→ SOURCE EXCERPT
We hold our names so close to our own sense of who we are that when we hear our name, our brains, and often faces, involuntarily light up like a magic trick. 

Leaders learn, remember, and use names 

Unfortunately, if you are like most people, within 15 seconds of hearing someone’s name, you’ve already forgotten it. Don’t worry, you’re not alone; it happens to almost everyone, all the time. 

I’m sure the magic trick you’d really like to learn is how to remember anyone’s name. Well, let me pull back the curtain and tell you how I was able to remember the names of 40 people with a few simple steps:

1) Remember To Remember 

The reality is that most people don’t even try to remember a person’s name. Once the person said their name, the other person didn’t even bother to hear it. They were most likely focused on what they were going to say next. So, the first step is to remember. Commit to consciously listen to their name and say it inside your mind once you hear it. 

2) Anchor With An Association

Instead of just remembering someone’s name, try to link their name to something interesting they said. For example, if Seth said he loves soccer, then I’d wouldn’t just repeat the name Seth in my mind. I’d repeat the sentence, “Seth loves Soccer.” Inside my brain, each time I say the sentence, I get a visual of Seth playing soccer. It might be hard to visualize the name “Seth,” but “Seth playing soccer” is much easier.

→ EXERCISE INSTRUCTIONS
[1] In the text on remembering names, rewrite the stretch from "We hold our" through "a magic trick." so that "brains" becomes "minds".
[2] According to the text on remembering names, within how many seconds of hearing someone's name do most people forget it?

→ AVAILABLE DATA
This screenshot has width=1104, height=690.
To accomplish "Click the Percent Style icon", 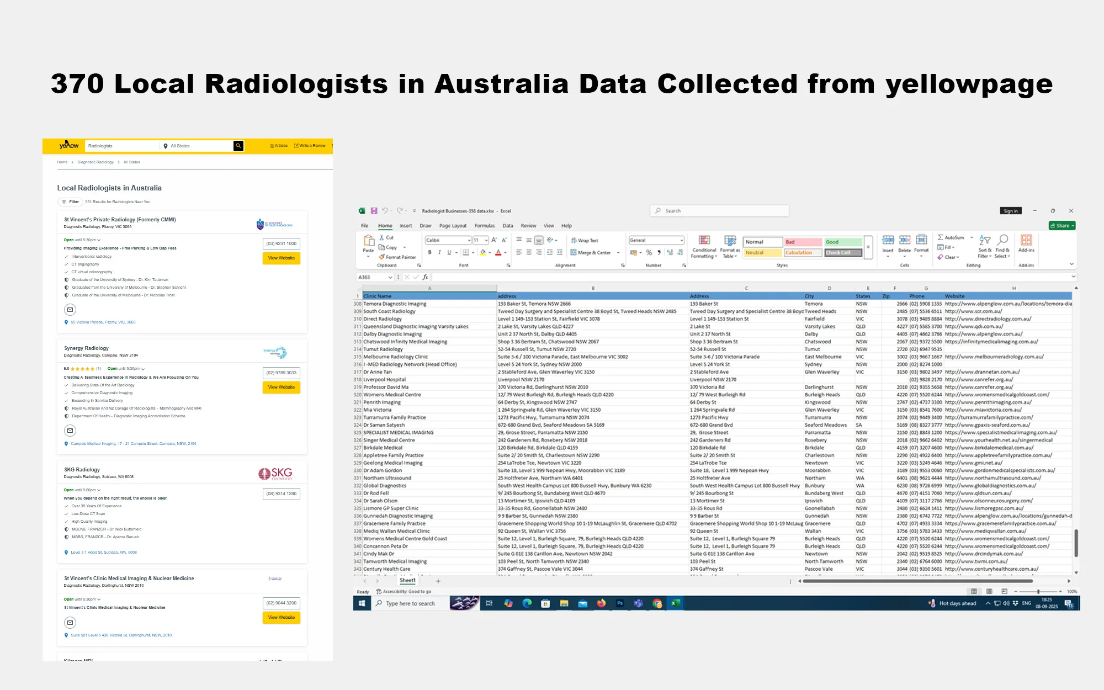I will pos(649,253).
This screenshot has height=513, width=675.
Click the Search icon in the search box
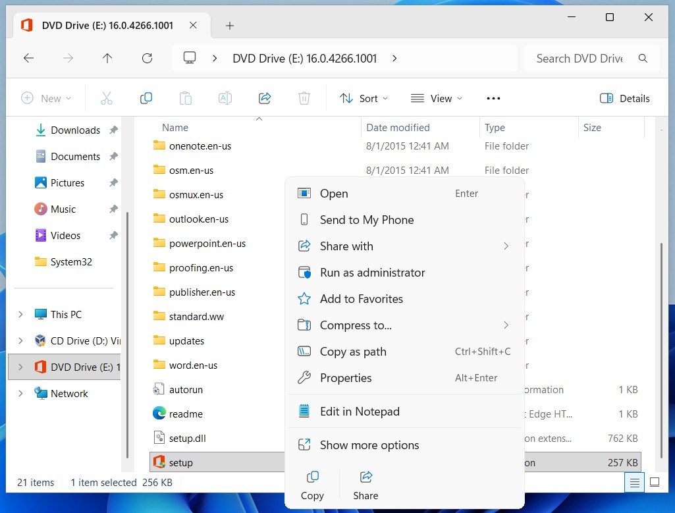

→ SET OF ANSWERS
[1]
We hold our names so close to our own sense of who we are that when we hear our name, our minds, and often faces, involuntarily light up like a magic trick.

[2] Within 15 seconds.